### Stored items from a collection
....................
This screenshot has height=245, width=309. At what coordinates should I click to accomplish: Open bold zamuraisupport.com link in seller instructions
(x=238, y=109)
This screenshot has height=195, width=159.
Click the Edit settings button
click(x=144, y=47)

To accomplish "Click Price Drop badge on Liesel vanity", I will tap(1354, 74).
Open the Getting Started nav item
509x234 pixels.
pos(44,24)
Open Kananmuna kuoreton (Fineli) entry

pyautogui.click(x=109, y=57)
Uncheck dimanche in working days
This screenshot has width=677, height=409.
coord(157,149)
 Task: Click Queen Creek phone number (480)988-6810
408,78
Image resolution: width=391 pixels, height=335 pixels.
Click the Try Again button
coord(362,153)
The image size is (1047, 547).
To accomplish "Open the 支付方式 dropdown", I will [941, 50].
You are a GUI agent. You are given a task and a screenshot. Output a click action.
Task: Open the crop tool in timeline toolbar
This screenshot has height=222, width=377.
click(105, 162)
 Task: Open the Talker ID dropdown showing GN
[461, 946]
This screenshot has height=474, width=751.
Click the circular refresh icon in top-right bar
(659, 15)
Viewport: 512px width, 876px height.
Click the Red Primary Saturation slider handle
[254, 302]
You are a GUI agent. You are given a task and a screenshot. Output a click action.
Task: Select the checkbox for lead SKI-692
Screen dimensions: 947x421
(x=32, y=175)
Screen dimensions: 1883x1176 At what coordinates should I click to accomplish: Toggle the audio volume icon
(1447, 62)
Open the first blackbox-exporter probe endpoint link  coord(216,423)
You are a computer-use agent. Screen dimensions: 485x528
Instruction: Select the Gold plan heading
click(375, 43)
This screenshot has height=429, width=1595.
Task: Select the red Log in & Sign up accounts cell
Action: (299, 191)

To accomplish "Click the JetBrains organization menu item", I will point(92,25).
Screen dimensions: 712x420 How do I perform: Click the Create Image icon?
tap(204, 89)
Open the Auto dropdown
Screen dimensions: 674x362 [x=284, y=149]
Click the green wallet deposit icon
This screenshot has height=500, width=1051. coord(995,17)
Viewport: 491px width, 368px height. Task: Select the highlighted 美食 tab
....................
### TASK PROMPT
Take the entries above and set them all down again exactly as they read.

### TASK SOLUTION
This screenshot has height=245, width=309. At what coordinates should I click to accomplish: Open bold zamuraisupport.com link in seller instructions
(x=238, y=109)
This screenshot has height=195, width=159.
Click the Edit settings button
click(x=144, y=47)

To accomplish "Click Price Drop badge on Liesel vanity", I will tap(1354, 74).
Open the Getting Started nav item
509x234 pixels.
pos(44,24)
Open Kananmuna kuoreton (Fineli) entry

pyautogui.click(x=109, y=57)
Uncheck dimanche in working days
This screenshot has width=677, height=409.
coord(157,149)
 Task: Click Queen Creek phone number (480)988-6810
408,78
Image resolution: width=391 pixels, height=335 pixels.
Click the Try Again button
coord(362,153)
The image size is (1047, 547).
To accomplish "Open the 支付方式 dropdown", I will [941, 50].
You are a GUI agent. You are given a task and a screenshot. Output a click action.
Task: Open the crop tool in timeline toolbar
This screenshot has height=222, width=377.
click(105, 162)
 Task: Open the Talker ID dropdown showing GN
[461, 946]
This screenshot has height=474, width=751.
Click the circular refresh icon in top-right bar
(659, 15)
Viewport: 512px width, 876px height.
Click the Red Primary Saturation slider handle
[254, 302]
You are a GUI agent. You are given a task and a screenshot. Output a click action.
Task: Select the checkbox for lead SKI-692
Screen dimensions: 947x421
(x=32, y=175)
Screen dimensions: 1883x1176 At what coordinates should I click to accomplish: Toggle the audio volume icon
(1447, 62)
Open the first blackbox-exporter probe endpoint link  coord(216,423)
You are a computer-use agent. Screen dimensions: 485x528
Instruction: Select the Gold plan heading
click(375, 43)
This screenshot has height=429, width=1595.
Task: Select the red Log in & Sign up accounts cell
Action: (299, 191)

To accomplish "Click the JetBrains organization menu item", I will point(92,25).
Screen dimensions: 712x420 How do I perform: Click the Create Image icon?
tap(204, 89)
Open the Auto dropdown
Screen dimensions: 674x362 [x=284, y=149]
Click the green wallet deposit icon
This screenshot has height=500, width=1051. coord(995,17)
Viewport: 491px width, 368px height. Task: Select the highlighted 美食 tab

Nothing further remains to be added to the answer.